The study develops an integrated water allocation model (IWAM), which mainly
comprises a reservoir operation model (ROM), a module for estimation of net economic
return (NER) to different water use sectors and a water allocation model (WAM). ROM
determines the available water, which is used as an input to WAM. The water allocation
model considers two single objective functions. The first single objective function (OF1)

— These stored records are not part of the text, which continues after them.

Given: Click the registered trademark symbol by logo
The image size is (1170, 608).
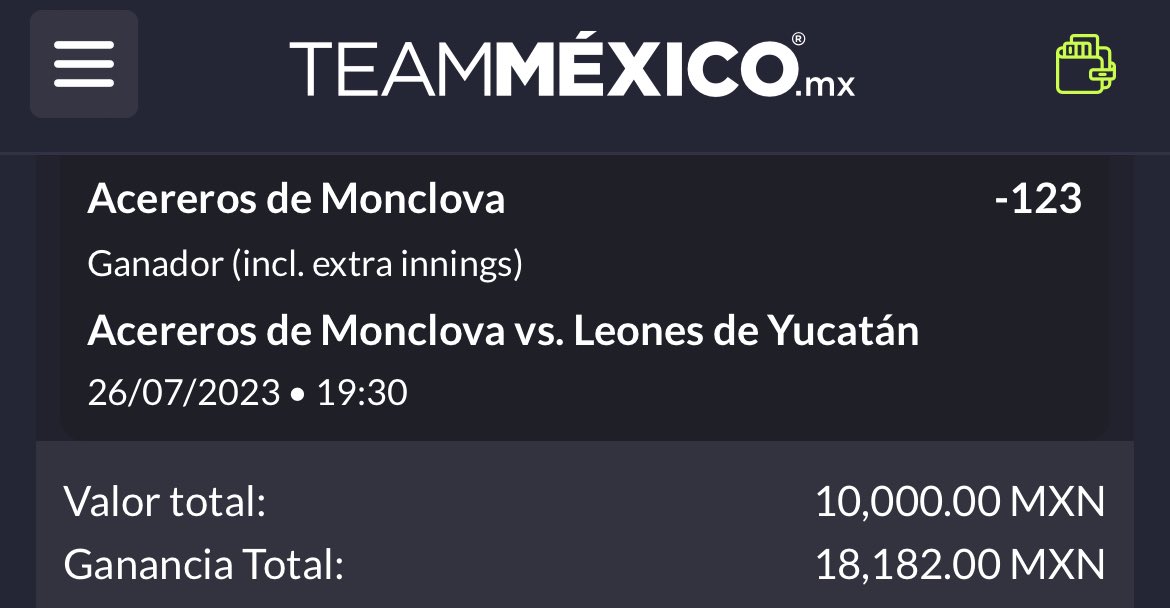Looking at the screenshot, I should pyautogui.click(x=798, y=39).
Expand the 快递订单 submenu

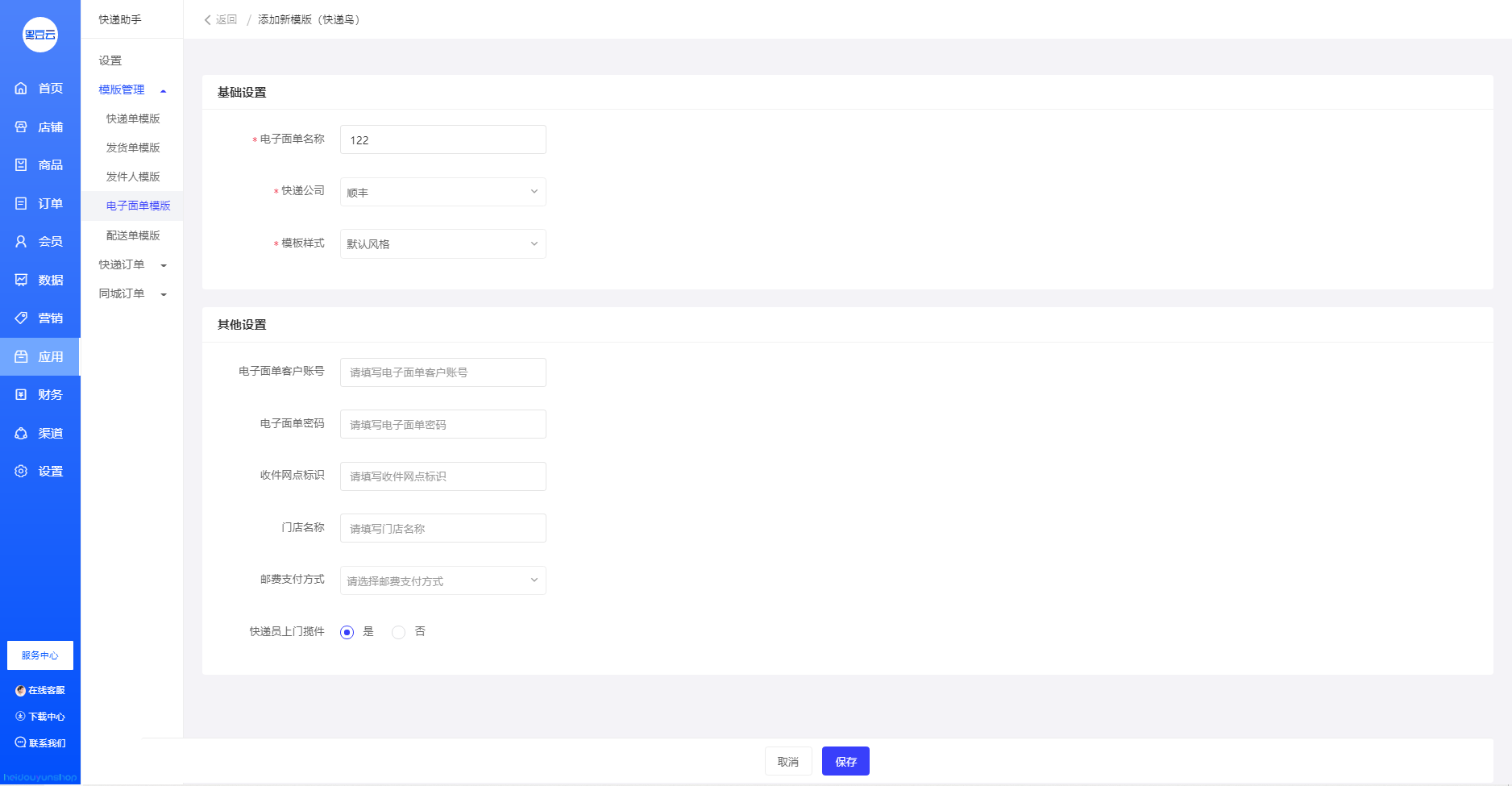132,265
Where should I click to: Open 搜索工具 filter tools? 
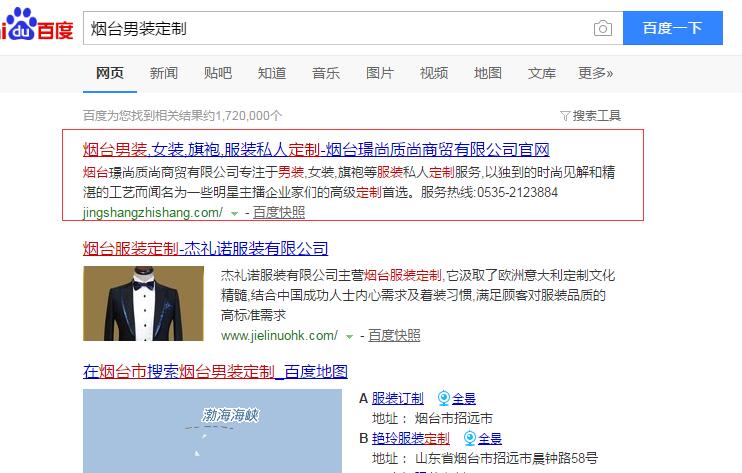590,116
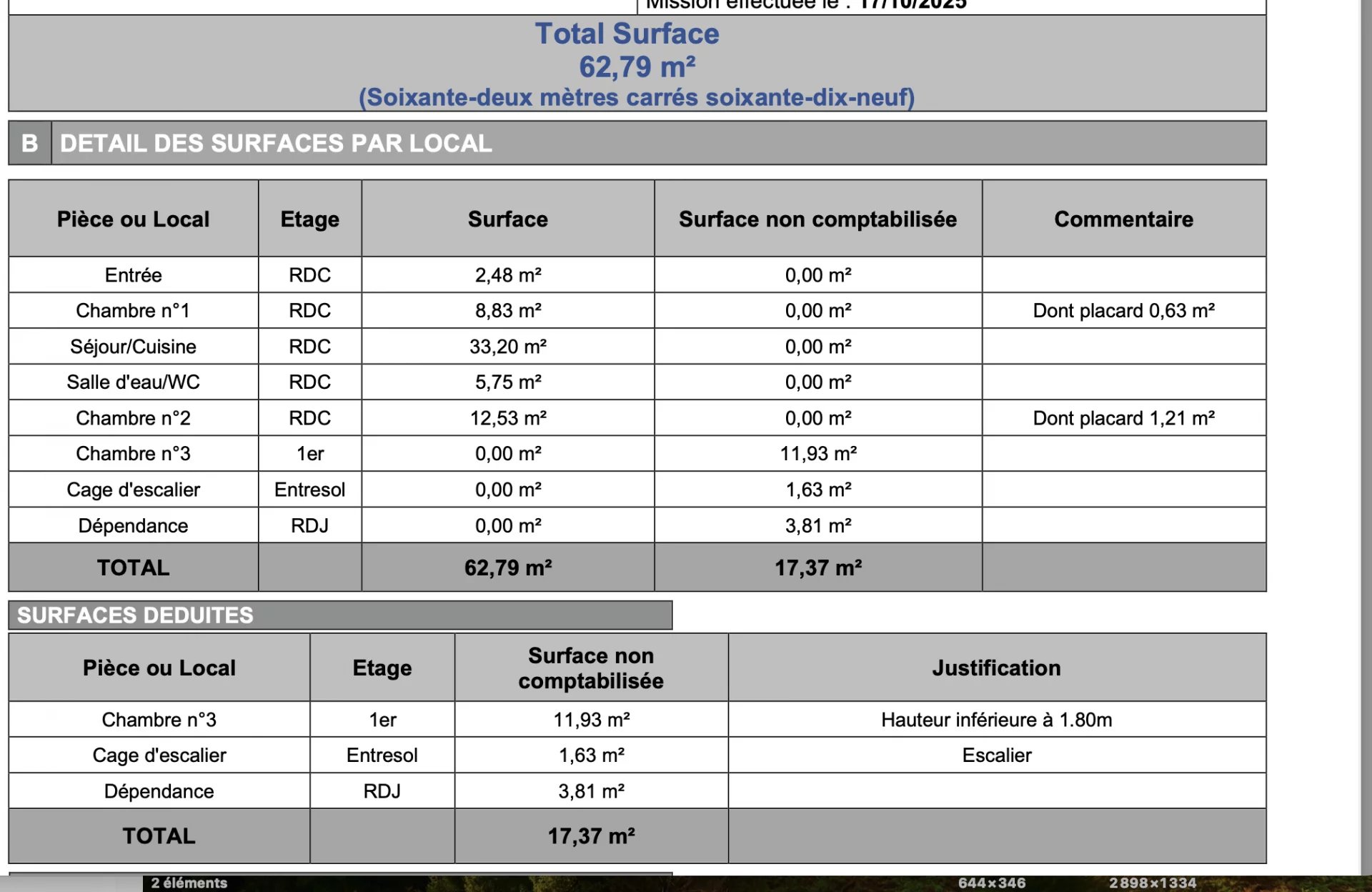Click the 'SURFACES DEDUITES' section header
The width and height of the screenshot is (1372, 892).
tap(135, 615)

allocates water to maximize the level of satisfaction. This objective function is formulated
in two ways; maximization of average level of satisfaction of all the sectors (OF1a) and
maximization of minimum level of satisfaction among the sectors (OF1b). A minimum
operator is used in OF1b to distribute the stress level equally among the different water use
sectors. The second single objective function (OF2) allocates water to maximize the net
economic benefits from different water use sectors. The model also considers a multiobjective
function (OF12), which is a combination of two single objectives. A classical
approach to linear programming is applied to optimize the allocation with OF1, OF2 or
OF12. The SICCON (simultaneous compromise constraint) Technique and the Weighting
Technique is used to optimize water allocation when OF12 is used. The optimization tool
Solver in Microsoft Excel is used and the optimization program is written in visual basic
with a user-friendly interface. Different techniques have been used to estimate the NER of
50, 21738, 205, 3 and 10 US$/1000m3 to water use in agriculture, domestic, industry,
hydropower, and salinity control sectors.
iv
The study reviews the existing allocation system and analyses the current allocation
practices in the Chao Phraya River basin in Thailand where acute shortages are often
experienced during the dry season. The developed model is applied to the Chao Phraya
River basin and the allocation results are compared with the existing system of allocation
in terms of level of satisfaction and the economic benefits from different water use sectors
for the dry season of 2004. The operation of Bhumibol and Sirikit reservoirs in the basin is
simulated using the ROM and the applicability of IWAM is demonstrated with several
scenarios by giving priority, specific % of normal demand (minimum demand to be
satisfied) and giving different weights in case of multiobjective function. When OF1 is
considered, the model first allocates water to a sector with the lowest normal demand and
then to the sector with next higher normal demand whereas in OF2 the model first allocates
water to sector with highest net economic return, followed by the next higher one. When
priorities or specific % of demand are considered the model allocates water first to those
sectors with priority or specified minimum demand over other sectors. OF12 with
maximization of minimum level of satisfaction and net economic benefit using SICCON
Technique is considered as a compromised allocation between the two objectives, with
possible equal distribution of stress and higher economic benefit of about 720 million
USD when compared to that of the actual release in the Chao Phraya River basin.
The significance of the model results lies in the flexibility in allocating water to different
sectors with maximization of level of satisfaction and net economic benefit with the
limited available water. The model can be made economically efficient by estimating the
marginal net benefits from different water use sectors to infer NER, instead of average net
benefit used in the present study. Further, the concept of benefit sharing of the proposed
water allocation model can be improved and adapted to a transboundary river basin. |